What the task asks: Lay out the lines as a JSON list of strings, one string per line, starting at the line containing "You are a computer-use" and running through the last line, both included. Skip blank lines and leave the pictures out.

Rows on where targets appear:
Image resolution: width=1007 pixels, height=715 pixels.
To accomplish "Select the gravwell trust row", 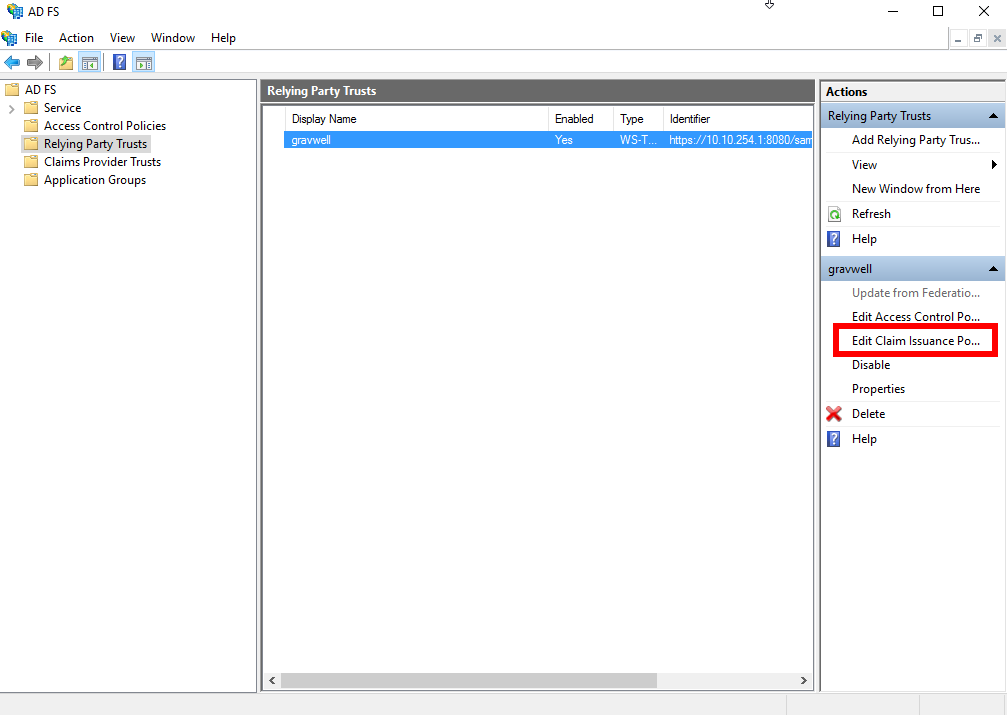I will pyautogui.click(x=548, y=140).
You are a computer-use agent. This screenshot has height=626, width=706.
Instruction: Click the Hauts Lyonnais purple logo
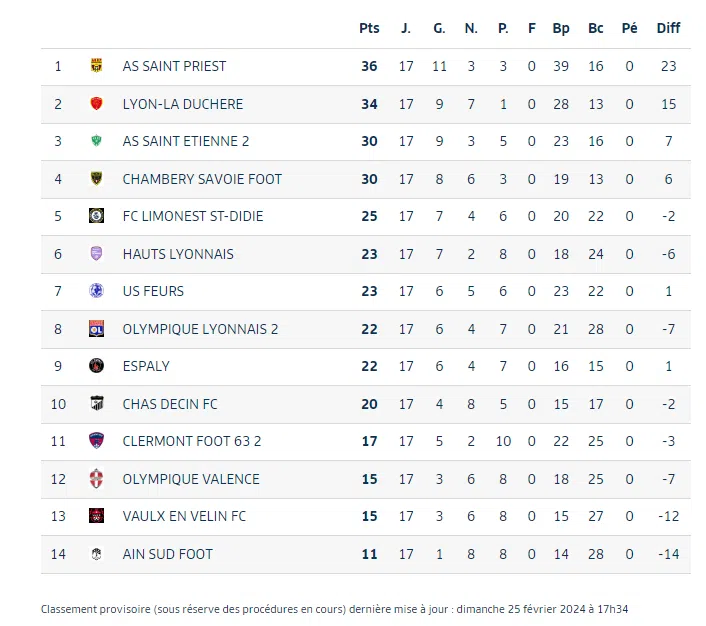(x=97, y=254)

Solved exercise:
[
  "You are a computer-use agent. This screenshot has height=626, width=706.",
  "Instruction: Click the Hauts Lyonnais purple logo",
  "(x=97, y=254)"
]